Prompt.
Below is a set of records. Repeat all of them exactly.

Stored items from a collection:

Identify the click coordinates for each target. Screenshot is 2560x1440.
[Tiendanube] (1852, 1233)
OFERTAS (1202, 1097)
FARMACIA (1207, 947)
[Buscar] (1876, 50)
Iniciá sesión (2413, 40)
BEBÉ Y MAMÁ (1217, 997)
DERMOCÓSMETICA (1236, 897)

Exercise response.
Identify the click coordinates for each target. Screenshot is 2560x1440.
[Tiendanube] (1852, 1233)
OFERTAS (1202, 1097)
FARMACIA (1207, 947)
[Buscar] (1876, 50)
Iniciá sesión (2413, 40)
BEBÉ Y MAMÁ (1217, 997)
DERMOCÓSMETICA (1236, 897)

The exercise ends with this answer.